For Laura, being treated as a ‘whole person’ was the key to her recovery. “When I came back into services, I was seen as a person, not as an illness and I cope better now because of that,” she says.
She decided to join Northumberland’s team of peer support workers as a result of the care she received and has also recently got married and bought her first home. “I know now that I can do what everyone else does – I might struggle a little bit more, but it’s worth the struggle to know that I have a life at the end of it.
Call it “stigma” if you like, it is prejudice and discrimination. Why evade the actual issues?
Harold A. Maio
khmaio@earthlink.net
great movement towards recognition of huge need to employ right people in this field and monitoring burn out….. Community Psychology grew out of the lack of mental health professional care in the mid sixties in USA… now things are worse?? stop and think re Laing’s theory…. one of the greatest anti psychiatrists of his time(mid decade)who thought cultural prejudices/ attitudes about mental illness were the foremost thing to be’ treated’. The Project he oversaw at ‘Kingsley Hall ‘is a must read / view as it lays bare the societal changes needed towards recovering from mental ‘distress’ in all its categories.
I work in the NHS, part of my role is that I explicitly declare that I have lived experience of mental ill health. Unfortunately I have experienced prejudice from colleagues and have been told of incidents where other peers believe that their colleagues have looked up their notes, I have been asked what’s my diagnosis and even if I have ever been dangerous. Overall, since starting this job my co-workers have been warm, enthusiastic and considerate. I feel part of my role is changing the culture from within and hopefully, in time such experiences will be a thing consigned to the past.
Please, when can we help Emergency Departments deal with us. There needs to be new protical. I have twice been left to suffer because I was not treated for my physical ailment because they saw on my chart I have bipolar. Please help us. Please.
My family have become aware of the consequences of not undertaking a formal diagnosis as follows: 1. It is not as obvious on the persons mental health notes if they present to accident and emergency in a crisis. It is easier to see a formal mental health diagnosis than for the practitioner to read through the notes to see a ‘formulation of needs’. 2. Without a proper formal diagnosis how can they be sure they are prescribing the appropriate medication and/or treatment. 3. Without a formal mental health diagnosis, it is almost impossible to present any complaint about treatment, or lack of it, to the Health Ombudsman, in the case of something going wrong.

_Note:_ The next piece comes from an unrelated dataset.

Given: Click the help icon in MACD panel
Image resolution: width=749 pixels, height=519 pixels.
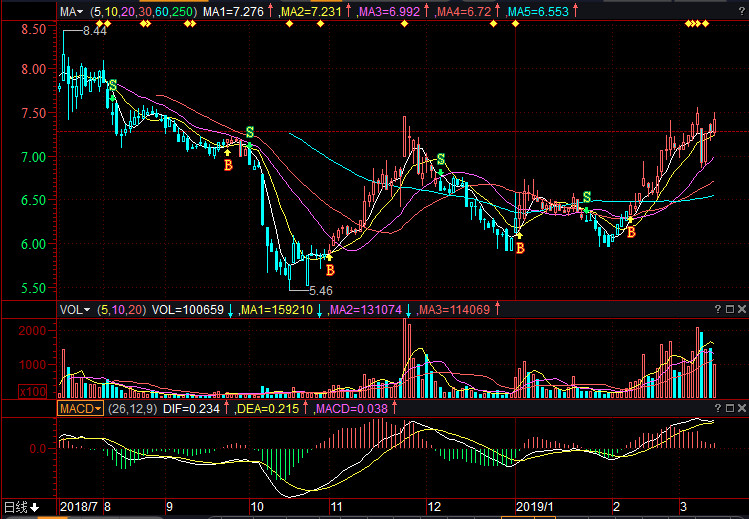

I was very recently (after August 11th) told not ‘to behave like a child’ and had the phone put down on me by a member of the staff whilst on leave from a psychiatric ward in one of the two mentioned trusts above. I had phoned the ward, whilst on leave, and asked to come back because I was feeling so unwell (I am diagnosed with borderline personality disorder). I was told there was not a bed for me and to stop behaving like a child and the phone went down. This has escalated the problem.